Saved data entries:
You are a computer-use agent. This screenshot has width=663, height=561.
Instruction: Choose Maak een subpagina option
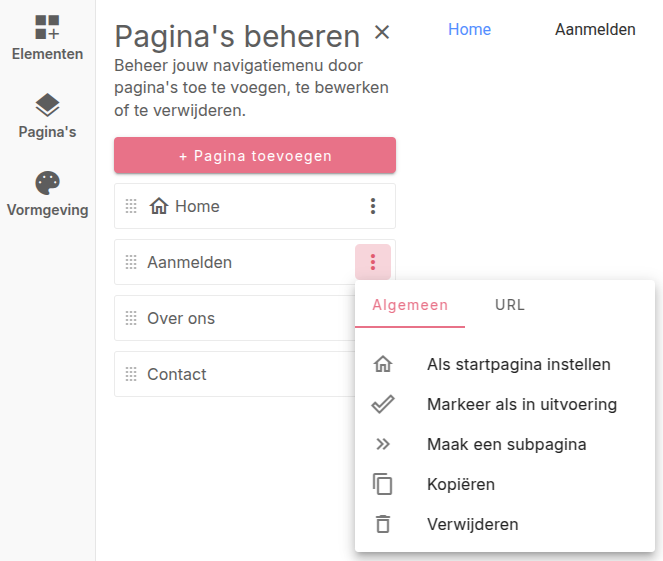[x=506, y=444]
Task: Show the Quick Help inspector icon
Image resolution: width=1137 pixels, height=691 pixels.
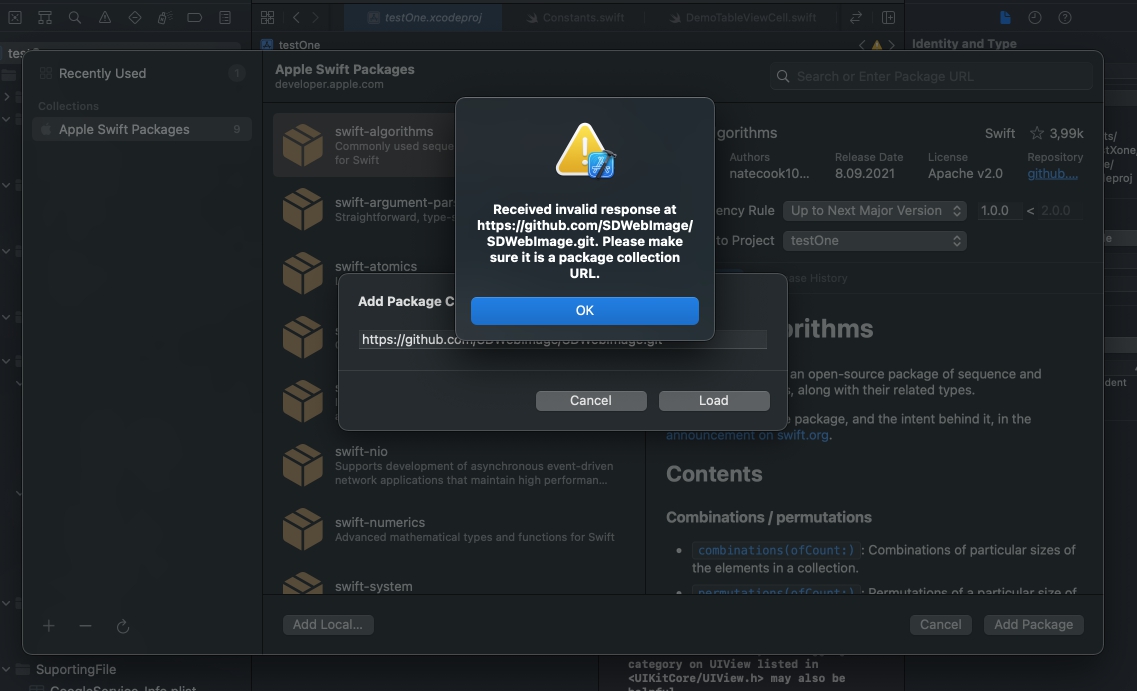Action: tap(1065, 17)
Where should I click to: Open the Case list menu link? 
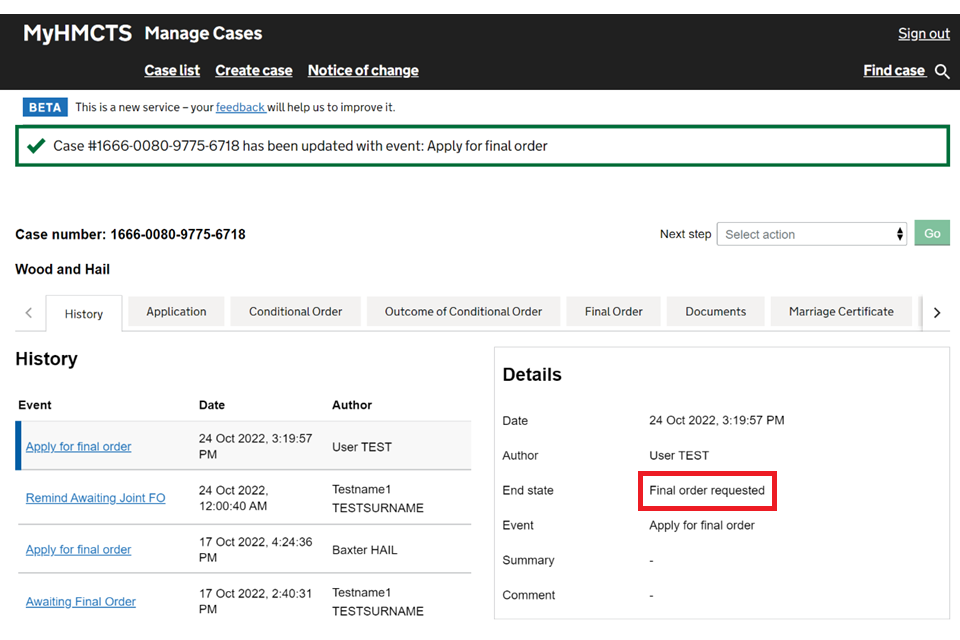pyautogui.click(x=172, y=71)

**About this exercise:** In your answer, repeat all the entries exactly, but leave out the pictures.

**Response for this exercise:**
You are a computer-use agent. This screenshot has width=663, height=561.
Instruction: Choose Maak een subpagina option
[x=506, y=444]
Task: Show the Quick Help inspector icon
Image resolution: width=1137 pixels, height=691 pixels.
Action: tap(1065, 17)
Where should I click to: Open the Case list menu link? 
pyautogui.click(x=172, y=71)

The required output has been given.